■ Data extract ■
>>
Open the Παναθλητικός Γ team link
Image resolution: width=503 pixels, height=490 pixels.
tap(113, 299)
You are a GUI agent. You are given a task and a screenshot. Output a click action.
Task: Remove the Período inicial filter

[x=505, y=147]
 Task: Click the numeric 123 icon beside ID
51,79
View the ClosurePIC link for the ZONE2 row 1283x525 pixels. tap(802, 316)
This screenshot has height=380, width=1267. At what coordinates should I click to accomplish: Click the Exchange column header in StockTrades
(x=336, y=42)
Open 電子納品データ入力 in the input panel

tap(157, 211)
<<
>>
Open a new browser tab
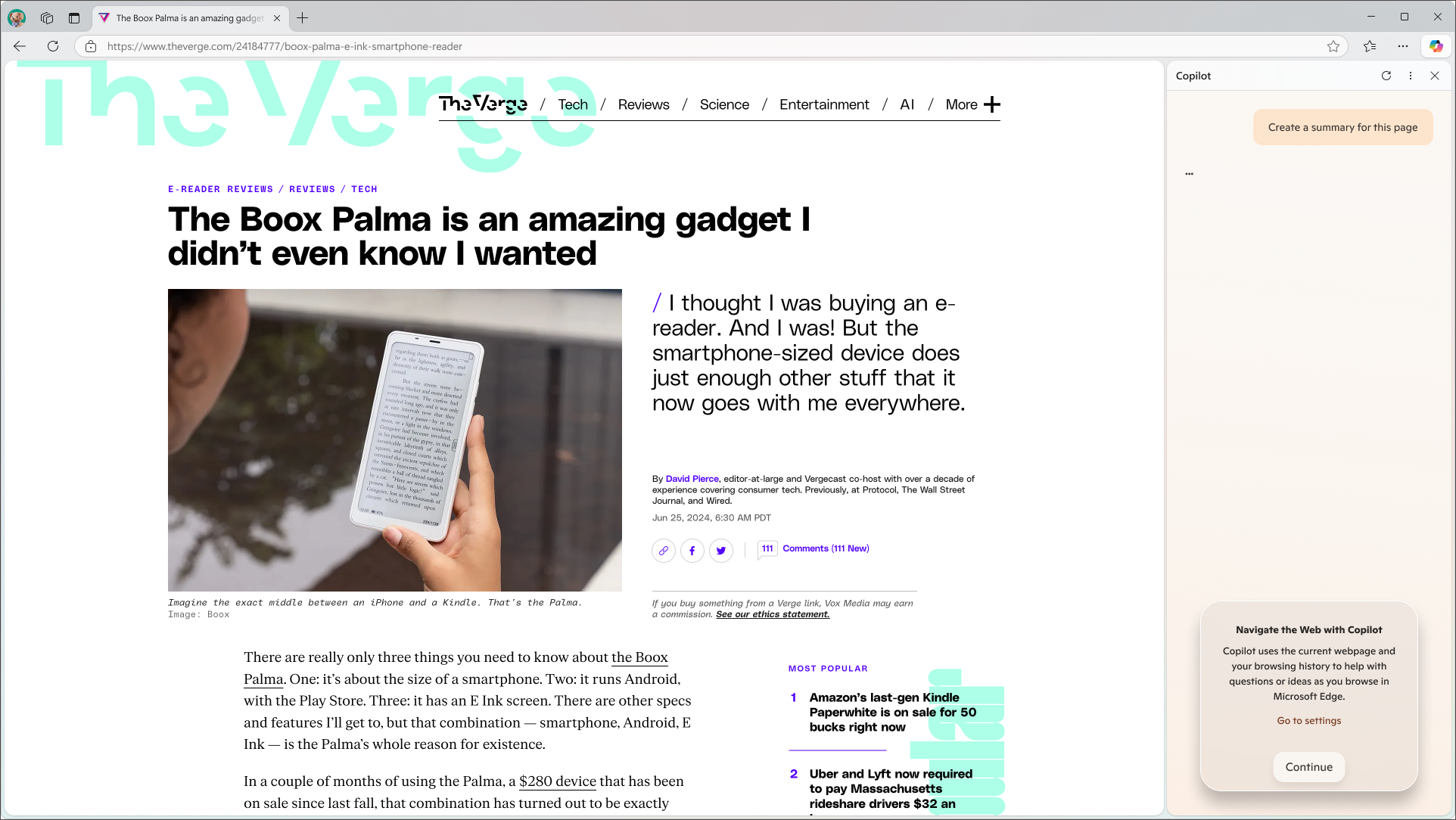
<<
>>
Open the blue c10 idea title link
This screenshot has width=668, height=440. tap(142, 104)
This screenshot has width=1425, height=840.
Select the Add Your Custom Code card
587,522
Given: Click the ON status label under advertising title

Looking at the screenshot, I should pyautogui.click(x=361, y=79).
<<
■ Your instructions ■
Repeat exactly the lines above from the one with "You are a GUI" up to and including the one with "View the ClosurePIC". No other line belongs in the reply.

■ Written answer ■
You are a GUI agent. You are given a task and a screenshot. Output a click action.
Task: Remove the Período inicial filter

[x=505, y=147]
 Task: Click the numeric 123 icon beside ID
51,79
View the ClosurePIC link for the ZONE2 row 1283x525 pixels. tap(802, 316)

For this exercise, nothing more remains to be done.